▸ **Stated task**: Copy the lines of the records below verbatim, starting with the line containing "Viewport: 802px width, 666px height." and ending with, and including, the line containing "tap(416, 80)".

[Collected data]
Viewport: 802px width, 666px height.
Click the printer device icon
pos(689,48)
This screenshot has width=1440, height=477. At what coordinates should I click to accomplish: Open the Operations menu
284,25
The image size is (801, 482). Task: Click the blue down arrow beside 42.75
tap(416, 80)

==

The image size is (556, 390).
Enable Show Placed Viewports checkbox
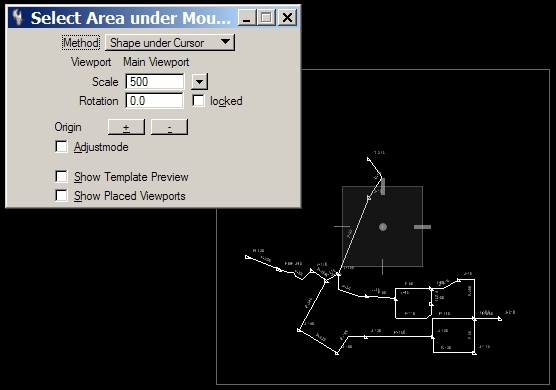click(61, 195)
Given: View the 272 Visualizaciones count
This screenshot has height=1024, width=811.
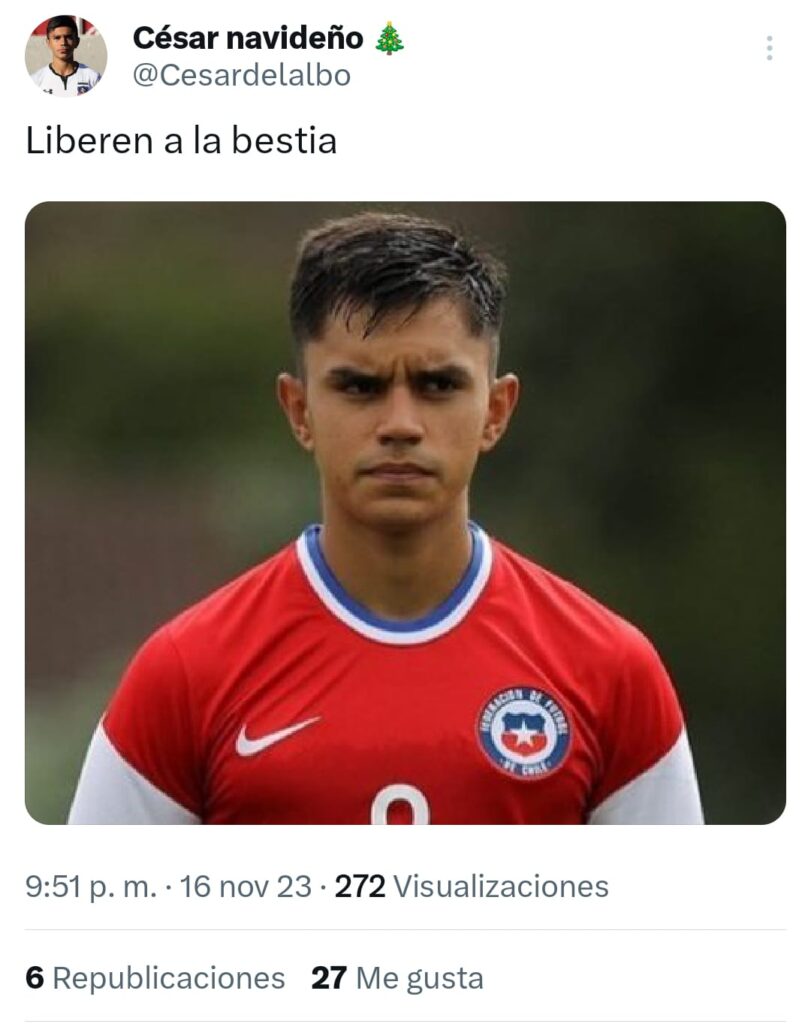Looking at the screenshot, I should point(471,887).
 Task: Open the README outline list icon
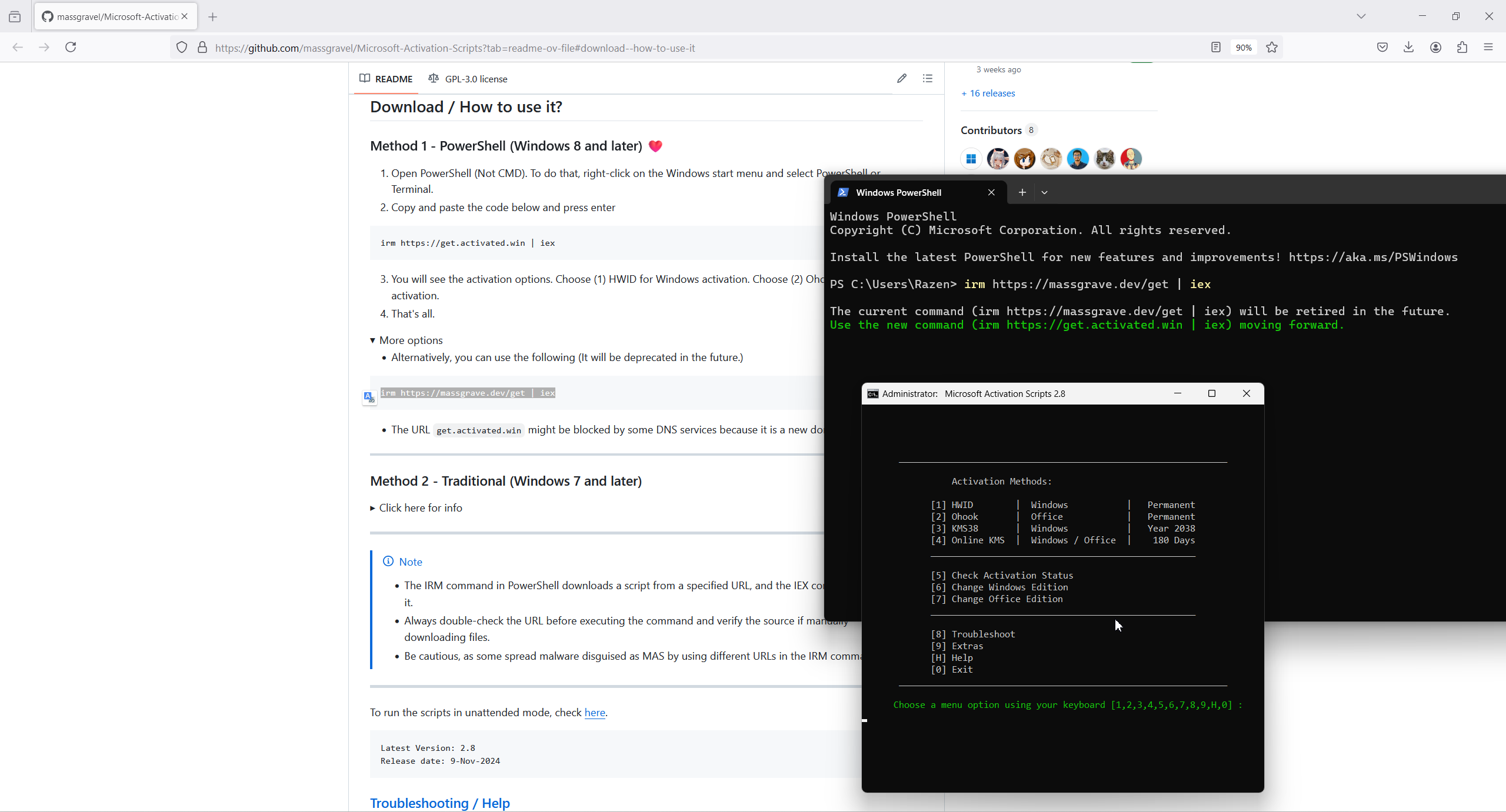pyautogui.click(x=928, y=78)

* * *

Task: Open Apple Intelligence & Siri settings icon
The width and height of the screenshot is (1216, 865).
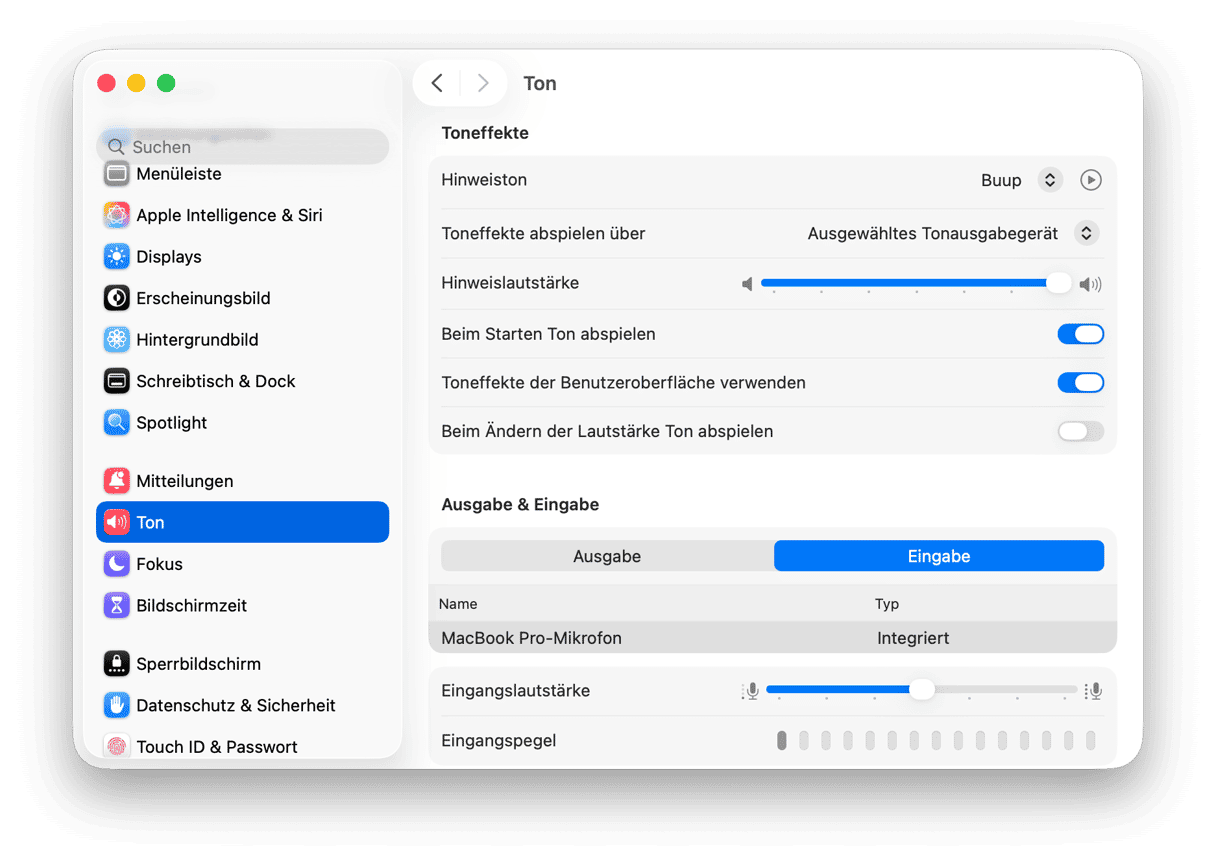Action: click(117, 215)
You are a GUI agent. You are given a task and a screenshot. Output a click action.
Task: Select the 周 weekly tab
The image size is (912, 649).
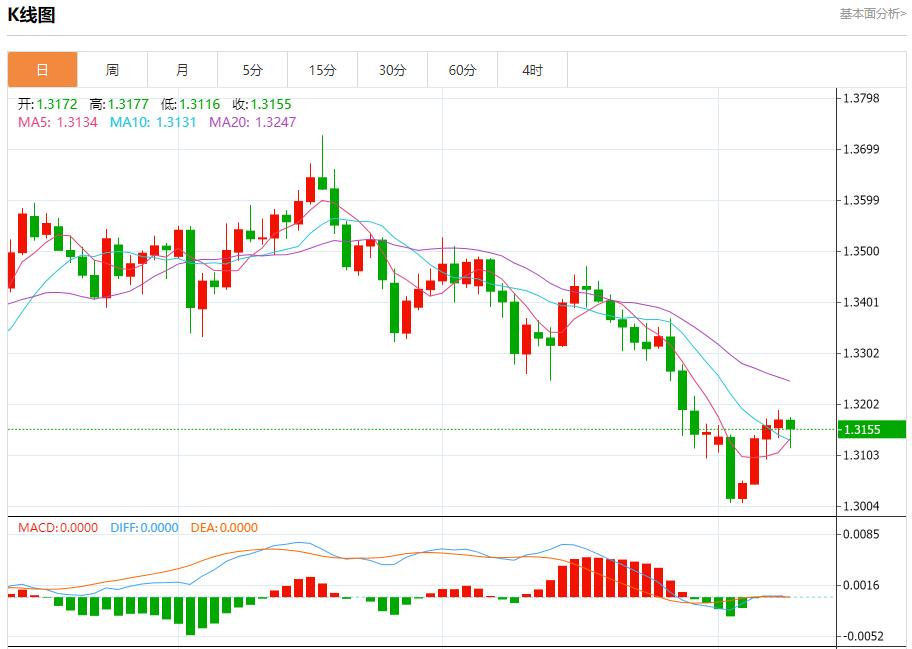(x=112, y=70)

▸ **The reply**:
Viewport: 802px width, 666px height.
Click the printer device icon
pos(689,48)
This screenshot has width=1440, height=477. At what coordinates should I click to accomplish: Open the Operations menu
284,25
The image size is (801, 482). Task: Click the blue down arrow beside 42.75
tap(416, 80)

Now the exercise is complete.